The first four articles are about various forms of data preprocessing in IDA. Zhou et al. in the first article of this issue discuss outlier detection in data analysis. The authors introduce a novel outlier detection algorithm which integrates the local density with the global distance seamlessly. In the proposed method, an integrated outlier factor is used to measure the detecting accuracy. Their experimental study on both synthetic and real-life datasets shows that the proposed method is more effective than some typical outlier detection methods, such as Relative Density-based Outlier Score, INFLuenced Outlierness, Local Outlier Factor and Local Distance-based Outlier detection Factor. Li et al. in the second article of this issue discuss the topic of curse of dimensionality and the complicated correlation among dimensions where dimension reduction methods often are used to alleviate these problems.
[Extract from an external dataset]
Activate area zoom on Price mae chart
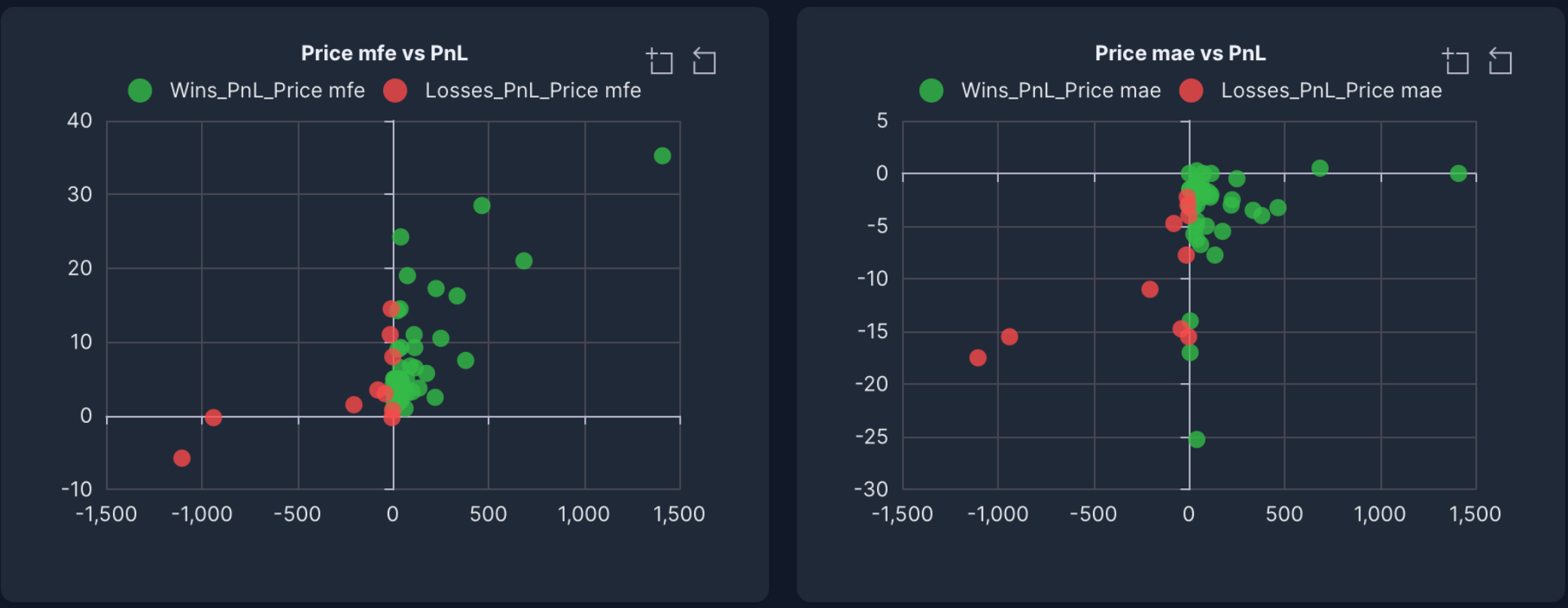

The authors propose an outlier detection method based on Variational Autoencoder, which combines low-dimensional representation and reconstruction error to detect outliers. Their experiments conducted on six real-world datasets show that their proposed method performs better than or is at least comparable to state of the art methods. Chakroun et al. in the next article of this issue explain some guidelines for enhancing data locality of IDA. They argue that for ML algorithms to produce results in a reasonable amount of time, they need to be implemented efficiently. The authors analyze one of the means to increase the performances of machine learning algorithms which is exploiting data locality. They start by motivating why and how a more efficient implementation can be achieved by exploiting reuse in the memory hierarchy of modern instruction set and further document the possibilities of such reuse in some selected machine learning algorithms. Praczyk in the last article of this group compares a number of state-of-the-art anomaly detection methods on ship trajectories obtained by an Automatic Identification System (AIS) in the Baltic sea. Because most methods need fixed length trajectory representations, this paper also gives some solutions for reducing variable length trajectories to a fixed size.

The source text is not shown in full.